# [TASK ITEM]
Repeat the listing below exactly from the line with "Screen dimensions: 525x260" through its last line. Skip every picture.

# [RECORDS FOR THE TASK]
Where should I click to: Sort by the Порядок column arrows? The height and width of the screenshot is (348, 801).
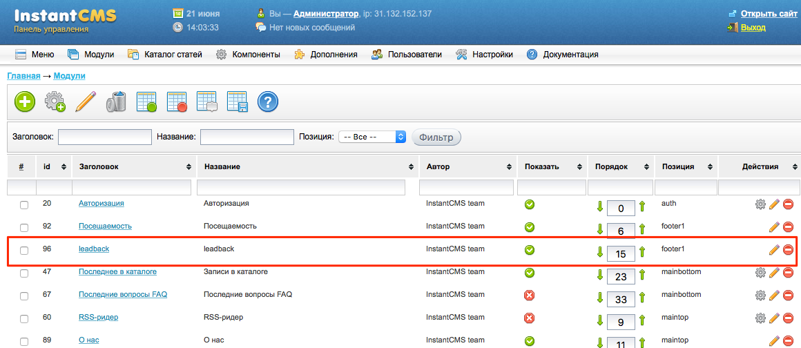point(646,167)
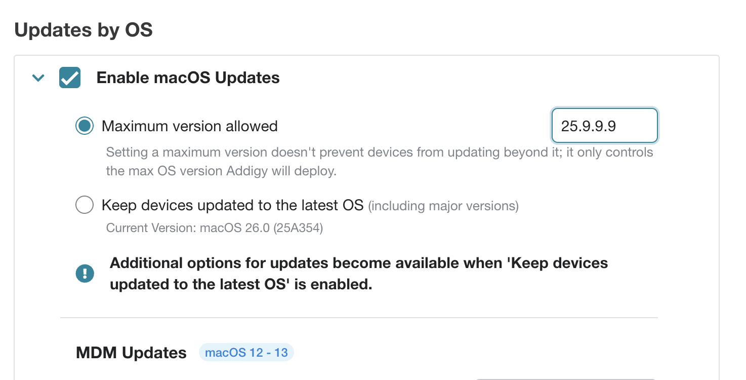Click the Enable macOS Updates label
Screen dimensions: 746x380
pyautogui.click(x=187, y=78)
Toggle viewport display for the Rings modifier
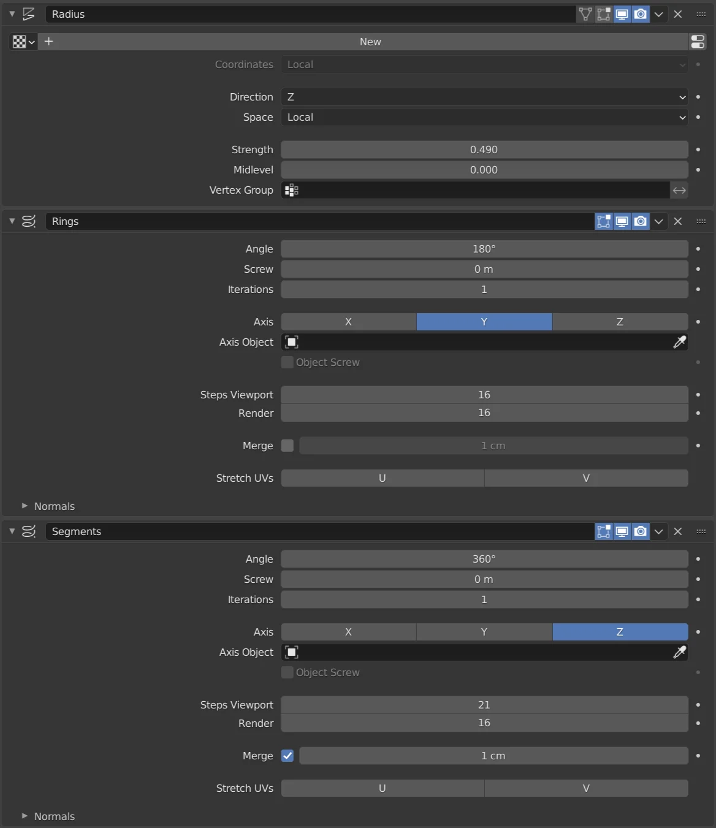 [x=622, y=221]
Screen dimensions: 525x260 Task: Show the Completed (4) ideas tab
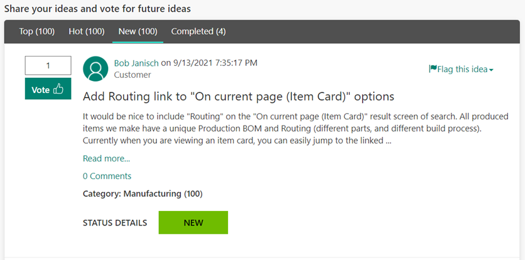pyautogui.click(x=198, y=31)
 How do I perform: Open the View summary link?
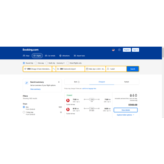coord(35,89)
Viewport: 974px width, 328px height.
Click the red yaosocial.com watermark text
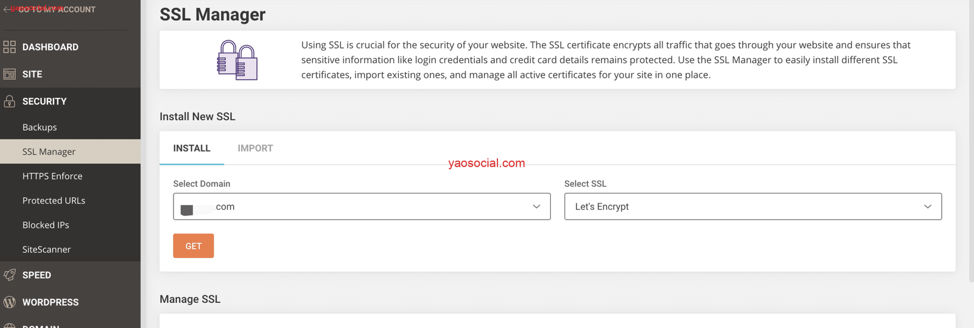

# [TASK OUTPUT]
Screen dimensions: 525x260 Task: Show the Completed (4) ideas tab
pyautogui.click(x=198, y=31)
 How do I perform: Open the View summary link?
coord(35,89)
Viewport: 974px width, 328px height.
Click the red yaosocial.com watermark text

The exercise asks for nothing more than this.